First of all, I want to write that I am glad you found something that worked so that you are able to remain here with us.

Though, I am curious about the, "otherwise have very good lives" part.

Whose definition are you using? It seems the criteria you laid out fits a "very good life" in a sociological sense -- very important, sure. You could very well have the same definition, and perhaps that is what I am trying to ask. Would you say you were satisfied in life? Despite having a good upbringing, were you (prior to medication) content or happy?

I am by no means trying to change your opinion nor invalidate your experiences. I just struggle to understand how that can be true.

As someone that has suffered with deep depressive bouts many times over, I just cannot subscribe to the idea that depression is inherently some sort of disorder of the brain. In fact, I am in the midst of another bout now. One that's lasted about 3 or so years.

To me, I have always considered emotions/states like depression and anxiety to be signals. A warning that something in one's current environment is wrong -- even if consciously not known or difficult to observe. And if anyone is curious, I have analyzed this for myself, and I believe the etiology of my issues are directly linked to my circumstances/environment.

> I don’t think there’s a metaphorical “cow” that could have helped me.

The smart-ass in me can't help but suggest that maybe medication was your cow?

cornstalks a day ago | parent [-]

> Whose definition are you using?

To be honest, I've never really thought about it... I suppose I mean in both a sociological and self fulfillment way.

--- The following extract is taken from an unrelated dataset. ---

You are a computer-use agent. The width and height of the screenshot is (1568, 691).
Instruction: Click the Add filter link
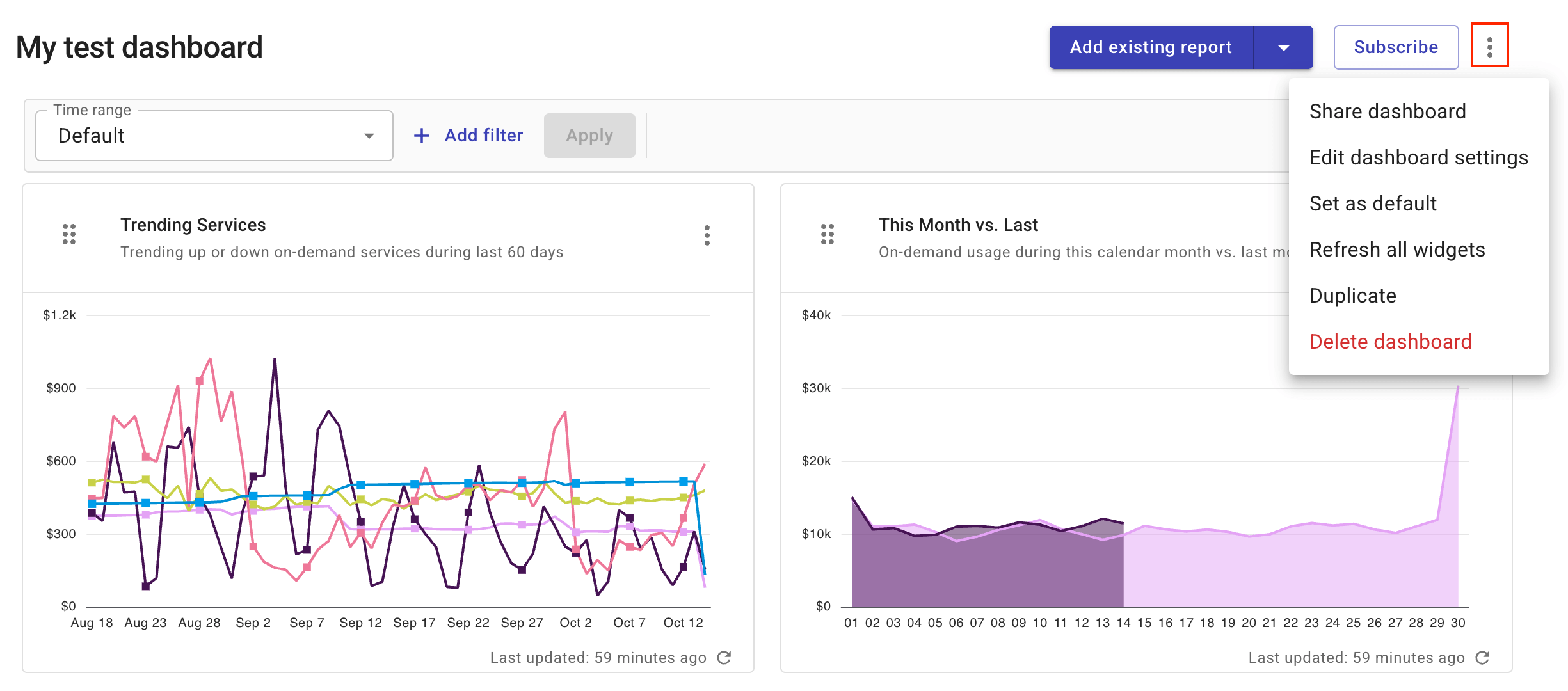483,135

> Would you say you were satisfied in life? Despite having a good upbringing, were you (prior to medication) content or happy?

I would say "yes" overall. Aside from the depression (typically manifesting as a week or two of me emotionally spiraling down to deep dark places every month or so), I was very happy and satisfied. That's what makes the depression so annoying for me. It makes no sense compared to my other aspects of life.

> In fact, I am in the midst of another bout now. One that's lasted about 3 or so years.

*fist bump*

> To me, I have always considered emotions/states like depression and anxiety to be signals. A warning that something in one's current environment is wrong -- even if consciously not known or difficult to observe. And if anyone is curious, I have analyzed this for myself, and I believe the etiology of my issues are directly linked to my circumstances/environment.

I think that's a great hypothesis so long as it's not a blanket applied to everyone (which I don't think you're doing, to be clear; I mention this only because it is what motivated my original response to the other commenter).

I don't want to go into private details of family members without their permission, but I will say that given the pervasive depression in my family and mental health issues like schizophrenia and bipolar disorders (neither of which I have, thank goodness), I feel like there's something biologically... wrong (for lack of a better word?)... with us, particularly since you can easily trace this through my mother's side.

> The smart-ass in me can't help but suggest that maybe medication was your cow?

Ha fair. I interpreted the story to be about depression being a symptom of your situation (job, health, etc.) and if you just fixed that then there's no need for medication. That definitely makes sense in some (many? most?) situations. But not all, unfortunately.